Joy plans to open an energy sustainability firm that will help Kenyans gain access to renewable energy. She expects to start small, connecting about 20 homes to solar energy. Over time she hopes to expand the program. One goal is to put solar panels on schools, bringing electricity into the classroom and making use of technologies that are already available. Her work will help address energy deficiency and waste that are common problems in Kenya.

Nermin plans to establish an entrepreneurship center in Egypt. Her goal is to help students follow a project from initial brainstorm through final funding and execution. “I want my students to be able to create jobs,” she said. She also hopes that Genentech will someday work with her university on a shared project, and is taking back ideas for experiments that students can replicate on a smaller level.    

Inspiration is a Two-Way Street

The talented TechWomen candidates weren’t the only ones to benefit from the program. Their mentors did as well. Carla felt strongly that, “we work in a global organization now, and this is a great opportunity for women to build competencies around global interactions. Supporting emerging leaders is also consistent with our core values and our commitment to diversity.”
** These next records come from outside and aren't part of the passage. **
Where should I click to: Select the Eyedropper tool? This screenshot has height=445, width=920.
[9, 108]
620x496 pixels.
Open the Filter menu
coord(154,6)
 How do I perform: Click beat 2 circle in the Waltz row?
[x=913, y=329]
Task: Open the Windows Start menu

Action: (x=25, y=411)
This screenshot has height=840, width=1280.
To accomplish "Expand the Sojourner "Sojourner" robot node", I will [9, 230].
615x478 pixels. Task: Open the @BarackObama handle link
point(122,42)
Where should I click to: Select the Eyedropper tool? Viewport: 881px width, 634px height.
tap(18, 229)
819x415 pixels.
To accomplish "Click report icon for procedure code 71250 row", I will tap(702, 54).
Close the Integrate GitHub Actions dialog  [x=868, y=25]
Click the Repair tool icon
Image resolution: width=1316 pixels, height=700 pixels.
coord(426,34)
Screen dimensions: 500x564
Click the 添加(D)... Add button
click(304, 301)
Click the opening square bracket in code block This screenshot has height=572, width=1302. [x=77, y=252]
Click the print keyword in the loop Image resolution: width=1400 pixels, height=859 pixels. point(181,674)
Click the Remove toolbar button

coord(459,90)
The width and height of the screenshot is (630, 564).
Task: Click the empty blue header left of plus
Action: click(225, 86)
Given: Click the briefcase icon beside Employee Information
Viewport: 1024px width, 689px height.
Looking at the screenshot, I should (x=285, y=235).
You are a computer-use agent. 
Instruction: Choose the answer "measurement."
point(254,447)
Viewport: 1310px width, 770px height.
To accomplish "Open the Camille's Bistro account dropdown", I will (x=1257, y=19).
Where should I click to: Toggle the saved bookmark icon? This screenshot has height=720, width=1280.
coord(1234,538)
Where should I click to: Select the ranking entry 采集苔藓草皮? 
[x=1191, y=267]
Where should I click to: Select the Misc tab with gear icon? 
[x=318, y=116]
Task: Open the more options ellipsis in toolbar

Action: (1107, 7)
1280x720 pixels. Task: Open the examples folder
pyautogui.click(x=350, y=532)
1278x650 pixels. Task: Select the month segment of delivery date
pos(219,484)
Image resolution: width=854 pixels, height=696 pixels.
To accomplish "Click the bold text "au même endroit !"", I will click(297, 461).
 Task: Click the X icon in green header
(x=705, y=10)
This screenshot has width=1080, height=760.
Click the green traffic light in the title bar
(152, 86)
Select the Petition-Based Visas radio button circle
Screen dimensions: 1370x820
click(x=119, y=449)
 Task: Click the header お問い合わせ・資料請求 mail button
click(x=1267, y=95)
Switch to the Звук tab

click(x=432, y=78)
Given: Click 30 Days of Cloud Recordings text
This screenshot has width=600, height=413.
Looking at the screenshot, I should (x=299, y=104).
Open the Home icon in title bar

Bianca said the experience helped her “see the company through new eyes and appreciate what we have.” TechWomen events also allowed her to connect with other females in STEM professions throughout the Bay Area including Google and Stanford University.

Melissa sees the program as empowering for women at Genentech “because we can see what has been accomplished by others who face far greater challenges.” Her interaction with Esther also made her more aware of the critical need for early disease detection and screening. She sees this as an area of opportunity for Genentech to demonstrate its commitment to the global community.

We work in a global organization now, and this is a great opportunity for women to build competencies around global interactions. Supporting emerging leaders is also consistent with our core values and our commitment to diversity.

Vinona hopes her group can continue to serve as a resource for Esther going forward. She said the experience helped her “gain some perspective on what it’s like to function with so little.”

The Genentech mentors are hopeful that the relationships they’ve developed with their TechWomen counterparts will continue to grow in years to come. In an effort to further assist female leaders in developing areas, they’ve also expressed interest in joining a State Department trip to Rwanda or Morocco scheduled for later this year.

“This was an opportunity to give back in a unique way,” said Carla. “It’s really inspirational what these women are doing in their home countries.”